Pick every line out of the entries below that holds the string "Expand", and report them.

⟨

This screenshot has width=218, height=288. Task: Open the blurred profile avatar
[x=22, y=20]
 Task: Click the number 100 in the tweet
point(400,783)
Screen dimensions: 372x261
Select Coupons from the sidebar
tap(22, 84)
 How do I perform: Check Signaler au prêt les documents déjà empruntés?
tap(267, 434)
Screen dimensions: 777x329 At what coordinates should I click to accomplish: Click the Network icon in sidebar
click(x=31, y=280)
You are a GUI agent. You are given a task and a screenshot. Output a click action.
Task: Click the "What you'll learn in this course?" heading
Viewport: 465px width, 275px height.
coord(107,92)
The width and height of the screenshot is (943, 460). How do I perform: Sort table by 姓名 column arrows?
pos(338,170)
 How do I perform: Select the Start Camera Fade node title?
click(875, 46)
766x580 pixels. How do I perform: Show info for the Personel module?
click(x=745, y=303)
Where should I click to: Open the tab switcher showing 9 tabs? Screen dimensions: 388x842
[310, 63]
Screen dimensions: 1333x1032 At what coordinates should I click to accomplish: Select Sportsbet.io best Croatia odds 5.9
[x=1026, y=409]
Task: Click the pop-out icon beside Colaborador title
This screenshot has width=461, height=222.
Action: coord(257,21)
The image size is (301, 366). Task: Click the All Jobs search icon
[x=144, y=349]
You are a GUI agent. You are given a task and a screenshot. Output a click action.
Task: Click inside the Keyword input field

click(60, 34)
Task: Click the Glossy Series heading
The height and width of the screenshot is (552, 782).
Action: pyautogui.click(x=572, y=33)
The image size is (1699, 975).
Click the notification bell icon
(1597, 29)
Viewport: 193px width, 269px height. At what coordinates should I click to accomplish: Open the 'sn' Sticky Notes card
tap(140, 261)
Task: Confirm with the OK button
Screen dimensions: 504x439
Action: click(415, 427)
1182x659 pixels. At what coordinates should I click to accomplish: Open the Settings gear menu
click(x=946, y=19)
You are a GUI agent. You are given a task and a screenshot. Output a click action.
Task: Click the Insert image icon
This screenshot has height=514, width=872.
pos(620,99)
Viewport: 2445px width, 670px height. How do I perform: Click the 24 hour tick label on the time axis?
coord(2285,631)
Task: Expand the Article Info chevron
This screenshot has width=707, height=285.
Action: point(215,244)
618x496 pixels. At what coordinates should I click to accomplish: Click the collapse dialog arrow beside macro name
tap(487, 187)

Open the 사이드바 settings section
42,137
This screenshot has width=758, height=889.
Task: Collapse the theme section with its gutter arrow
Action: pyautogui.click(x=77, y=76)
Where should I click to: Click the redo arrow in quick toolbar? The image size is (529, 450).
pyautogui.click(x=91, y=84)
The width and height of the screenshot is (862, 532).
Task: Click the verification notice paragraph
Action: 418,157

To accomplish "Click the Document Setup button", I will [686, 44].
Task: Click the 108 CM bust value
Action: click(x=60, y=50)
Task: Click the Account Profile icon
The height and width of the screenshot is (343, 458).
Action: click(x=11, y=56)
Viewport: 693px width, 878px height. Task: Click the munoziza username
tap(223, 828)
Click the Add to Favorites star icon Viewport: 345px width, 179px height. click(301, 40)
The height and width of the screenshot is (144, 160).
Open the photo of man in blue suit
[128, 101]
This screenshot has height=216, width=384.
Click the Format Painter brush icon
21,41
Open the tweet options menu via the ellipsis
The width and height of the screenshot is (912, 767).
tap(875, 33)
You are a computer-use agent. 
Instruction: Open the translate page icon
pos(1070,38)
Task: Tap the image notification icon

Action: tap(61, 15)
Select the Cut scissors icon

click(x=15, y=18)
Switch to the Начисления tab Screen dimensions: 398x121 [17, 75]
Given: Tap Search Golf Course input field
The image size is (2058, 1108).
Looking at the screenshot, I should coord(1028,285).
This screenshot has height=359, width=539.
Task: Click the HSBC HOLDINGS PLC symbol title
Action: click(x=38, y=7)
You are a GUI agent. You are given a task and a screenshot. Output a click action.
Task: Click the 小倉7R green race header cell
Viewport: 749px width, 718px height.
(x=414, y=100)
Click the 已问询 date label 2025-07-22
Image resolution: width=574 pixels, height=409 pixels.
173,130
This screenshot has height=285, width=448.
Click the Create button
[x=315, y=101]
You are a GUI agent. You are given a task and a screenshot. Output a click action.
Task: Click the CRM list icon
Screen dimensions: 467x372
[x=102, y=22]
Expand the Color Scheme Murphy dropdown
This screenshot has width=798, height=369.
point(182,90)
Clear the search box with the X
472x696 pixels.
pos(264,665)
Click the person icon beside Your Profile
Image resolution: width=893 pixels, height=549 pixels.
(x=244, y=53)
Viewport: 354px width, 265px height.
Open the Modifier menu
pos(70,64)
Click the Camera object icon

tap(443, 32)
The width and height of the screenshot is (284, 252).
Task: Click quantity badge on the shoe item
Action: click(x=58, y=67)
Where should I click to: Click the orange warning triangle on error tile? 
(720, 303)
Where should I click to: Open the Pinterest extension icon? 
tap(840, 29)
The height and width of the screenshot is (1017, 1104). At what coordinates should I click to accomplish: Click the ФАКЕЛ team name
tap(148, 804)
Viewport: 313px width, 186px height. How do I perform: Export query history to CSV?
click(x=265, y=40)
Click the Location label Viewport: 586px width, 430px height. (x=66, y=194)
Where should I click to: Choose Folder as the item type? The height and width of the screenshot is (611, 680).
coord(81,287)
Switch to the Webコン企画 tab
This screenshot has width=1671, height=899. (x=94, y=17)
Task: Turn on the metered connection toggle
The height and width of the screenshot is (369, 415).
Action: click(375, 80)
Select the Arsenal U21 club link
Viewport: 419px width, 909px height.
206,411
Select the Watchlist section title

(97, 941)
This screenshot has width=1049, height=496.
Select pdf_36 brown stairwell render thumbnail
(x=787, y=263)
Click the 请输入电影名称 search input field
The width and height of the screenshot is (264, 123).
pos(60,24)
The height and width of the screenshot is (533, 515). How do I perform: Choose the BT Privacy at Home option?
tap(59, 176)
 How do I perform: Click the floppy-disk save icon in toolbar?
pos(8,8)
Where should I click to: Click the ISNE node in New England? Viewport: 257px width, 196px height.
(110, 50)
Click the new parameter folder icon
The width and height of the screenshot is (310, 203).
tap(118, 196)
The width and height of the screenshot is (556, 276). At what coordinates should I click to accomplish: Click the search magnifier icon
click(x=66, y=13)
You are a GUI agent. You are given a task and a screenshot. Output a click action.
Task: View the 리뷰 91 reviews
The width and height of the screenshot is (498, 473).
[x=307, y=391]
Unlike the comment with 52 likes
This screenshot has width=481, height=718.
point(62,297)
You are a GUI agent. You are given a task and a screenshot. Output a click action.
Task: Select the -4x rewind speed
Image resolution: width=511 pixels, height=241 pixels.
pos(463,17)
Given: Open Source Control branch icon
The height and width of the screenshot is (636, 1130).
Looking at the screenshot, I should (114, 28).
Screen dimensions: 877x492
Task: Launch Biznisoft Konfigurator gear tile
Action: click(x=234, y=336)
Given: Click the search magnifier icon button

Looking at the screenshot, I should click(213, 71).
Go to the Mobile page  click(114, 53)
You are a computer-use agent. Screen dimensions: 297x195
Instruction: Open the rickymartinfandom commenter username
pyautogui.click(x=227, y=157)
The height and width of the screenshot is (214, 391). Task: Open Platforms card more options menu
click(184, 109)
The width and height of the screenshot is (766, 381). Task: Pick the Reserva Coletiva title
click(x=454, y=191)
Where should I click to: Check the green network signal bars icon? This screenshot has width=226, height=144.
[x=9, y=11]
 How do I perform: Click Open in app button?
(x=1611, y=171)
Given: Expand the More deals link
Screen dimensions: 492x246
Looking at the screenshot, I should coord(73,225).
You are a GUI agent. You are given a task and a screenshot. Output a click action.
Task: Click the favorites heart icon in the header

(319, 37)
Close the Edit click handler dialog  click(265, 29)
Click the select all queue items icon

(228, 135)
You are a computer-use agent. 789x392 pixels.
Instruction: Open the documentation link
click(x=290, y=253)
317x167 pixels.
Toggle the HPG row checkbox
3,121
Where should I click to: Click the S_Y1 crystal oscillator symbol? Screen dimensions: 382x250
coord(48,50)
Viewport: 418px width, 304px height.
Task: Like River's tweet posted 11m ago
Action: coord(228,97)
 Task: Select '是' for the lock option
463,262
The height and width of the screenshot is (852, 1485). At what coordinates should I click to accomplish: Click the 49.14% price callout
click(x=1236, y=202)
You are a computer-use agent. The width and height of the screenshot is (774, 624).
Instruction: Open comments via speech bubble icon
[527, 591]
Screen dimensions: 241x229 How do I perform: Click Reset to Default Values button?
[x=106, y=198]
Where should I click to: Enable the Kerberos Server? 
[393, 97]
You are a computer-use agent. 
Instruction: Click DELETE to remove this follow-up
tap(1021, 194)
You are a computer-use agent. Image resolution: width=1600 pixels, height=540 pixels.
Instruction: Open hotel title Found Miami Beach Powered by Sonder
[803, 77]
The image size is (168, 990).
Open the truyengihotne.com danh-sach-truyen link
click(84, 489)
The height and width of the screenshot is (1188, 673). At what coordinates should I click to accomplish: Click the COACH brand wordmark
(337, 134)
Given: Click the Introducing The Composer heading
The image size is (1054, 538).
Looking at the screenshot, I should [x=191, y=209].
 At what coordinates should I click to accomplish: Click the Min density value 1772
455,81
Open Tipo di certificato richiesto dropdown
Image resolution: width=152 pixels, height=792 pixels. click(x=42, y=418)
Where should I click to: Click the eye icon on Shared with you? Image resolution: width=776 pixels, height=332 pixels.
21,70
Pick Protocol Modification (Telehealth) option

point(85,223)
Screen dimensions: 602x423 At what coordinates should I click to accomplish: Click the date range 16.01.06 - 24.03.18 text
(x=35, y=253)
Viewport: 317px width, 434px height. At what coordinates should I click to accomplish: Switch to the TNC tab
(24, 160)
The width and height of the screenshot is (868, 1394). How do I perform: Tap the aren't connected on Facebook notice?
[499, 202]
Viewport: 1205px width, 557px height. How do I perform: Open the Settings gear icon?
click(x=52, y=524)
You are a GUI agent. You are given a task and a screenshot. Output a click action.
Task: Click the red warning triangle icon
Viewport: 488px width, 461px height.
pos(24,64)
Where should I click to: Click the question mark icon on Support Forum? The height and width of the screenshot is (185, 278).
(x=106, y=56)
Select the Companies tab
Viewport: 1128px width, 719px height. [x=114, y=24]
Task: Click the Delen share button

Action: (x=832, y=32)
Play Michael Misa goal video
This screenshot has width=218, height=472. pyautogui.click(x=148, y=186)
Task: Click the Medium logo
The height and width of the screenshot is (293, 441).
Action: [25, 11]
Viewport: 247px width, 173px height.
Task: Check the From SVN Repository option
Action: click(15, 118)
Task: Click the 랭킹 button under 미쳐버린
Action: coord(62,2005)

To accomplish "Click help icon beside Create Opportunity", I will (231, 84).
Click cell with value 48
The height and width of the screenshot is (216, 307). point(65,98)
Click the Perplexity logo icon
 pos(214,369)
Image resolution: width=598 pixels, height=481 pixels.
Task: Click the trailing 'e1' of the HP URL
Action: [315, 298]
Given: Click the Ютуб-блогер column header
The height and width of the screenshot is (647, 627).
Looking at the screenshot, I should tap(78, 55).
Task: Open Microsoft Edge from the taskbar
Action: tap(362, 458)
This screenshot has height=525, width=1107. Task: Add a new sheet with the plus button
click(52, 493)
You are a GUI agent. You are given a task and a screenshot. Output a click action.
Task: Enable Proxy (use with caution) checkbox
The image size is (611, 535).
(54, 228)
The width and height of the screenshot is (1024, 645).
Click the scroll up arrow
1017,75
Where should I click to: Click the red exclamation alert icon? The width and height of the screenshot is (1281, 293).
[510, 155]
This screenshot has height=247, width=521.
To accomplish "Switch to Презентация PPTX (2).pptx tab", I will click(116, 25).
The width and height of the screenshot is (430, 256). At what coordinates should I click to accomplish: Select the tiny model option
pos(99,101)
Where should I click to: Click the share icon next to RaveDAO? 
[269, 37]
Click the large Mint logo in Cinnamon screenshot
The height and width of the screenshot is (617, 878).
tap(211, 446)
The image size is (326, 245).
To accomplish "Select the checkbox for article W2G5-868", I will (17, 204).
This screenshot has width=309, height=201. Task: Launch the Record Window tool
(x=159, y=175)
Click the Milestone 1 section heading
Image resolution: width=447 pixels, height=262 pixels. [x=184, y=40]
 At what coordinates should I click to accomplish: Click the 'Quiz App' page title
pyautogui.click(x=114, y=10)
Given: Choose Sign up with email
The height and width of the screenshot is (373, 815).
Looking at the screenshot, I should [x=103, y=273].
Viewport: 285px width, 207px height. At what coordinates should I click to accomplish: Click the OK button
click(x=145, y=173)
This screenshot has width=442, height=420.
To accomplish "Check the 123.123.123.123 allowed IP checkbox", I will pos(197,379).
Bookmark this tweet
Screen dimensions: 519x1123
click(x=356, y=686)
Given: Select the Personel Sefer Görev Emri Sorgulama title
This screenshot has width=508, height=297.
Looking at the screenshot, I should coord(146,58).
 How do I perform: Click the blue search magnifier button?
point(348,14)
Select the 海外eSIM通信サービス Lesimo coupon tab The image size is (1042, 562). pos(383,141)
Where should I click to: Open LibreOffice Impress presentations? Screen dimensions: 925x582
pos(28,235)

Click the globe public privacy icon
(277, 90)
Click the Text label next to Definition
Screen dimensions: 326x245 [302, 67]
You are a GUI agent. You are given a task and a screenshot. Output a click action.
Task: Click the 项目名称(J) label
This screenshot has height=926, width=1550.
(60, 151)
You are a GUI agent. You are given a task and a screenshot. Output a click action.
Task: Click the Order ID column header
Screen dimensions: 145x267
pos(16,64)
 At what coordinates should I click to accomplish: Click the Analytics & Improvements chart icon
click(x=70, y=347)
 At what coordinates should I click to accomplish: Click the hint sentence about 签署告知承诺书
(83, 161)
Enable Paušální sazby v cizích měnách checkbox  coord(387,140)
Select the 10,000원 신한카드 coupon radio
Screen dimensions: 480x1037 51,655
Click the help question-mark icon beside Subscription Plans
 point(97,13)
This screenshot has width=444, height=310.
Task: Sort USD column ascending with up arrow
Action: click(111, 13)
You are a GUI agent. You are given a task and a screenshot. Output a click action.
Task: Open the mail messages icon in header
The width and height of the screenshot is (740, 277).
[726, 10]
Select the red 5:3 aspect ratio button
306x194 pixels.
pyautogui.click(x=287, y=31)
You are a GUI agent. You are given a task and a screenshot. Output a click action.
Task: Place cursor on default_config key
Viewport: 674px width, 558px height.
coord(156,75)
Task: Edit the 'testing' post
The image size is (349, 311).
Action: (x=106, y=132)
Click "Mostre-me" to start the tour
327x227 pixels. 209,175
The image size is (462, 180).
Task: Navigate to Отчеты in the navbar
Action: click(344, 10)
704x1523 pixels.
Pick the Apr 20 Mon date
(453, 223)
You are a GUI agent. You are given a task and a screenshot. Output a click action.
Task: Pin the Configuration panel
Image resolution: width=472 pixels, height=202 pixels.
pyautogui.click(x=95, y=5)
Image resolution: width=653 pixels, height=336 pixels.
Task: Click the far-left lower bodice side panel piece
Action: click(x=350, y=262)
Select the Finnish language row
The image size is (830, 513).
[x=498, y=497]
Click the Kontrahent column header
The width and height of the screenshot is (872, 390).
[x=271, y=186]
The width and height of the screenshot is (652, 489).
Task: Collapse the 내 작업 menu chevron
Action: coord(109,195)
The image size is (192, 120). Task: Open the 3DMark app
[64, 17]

⟩

EXPECTED OUTPUT:
Task: Expand the Article Info chevron
Expand the Color Scheme Murphy dropdown
Given: Expand the More deals link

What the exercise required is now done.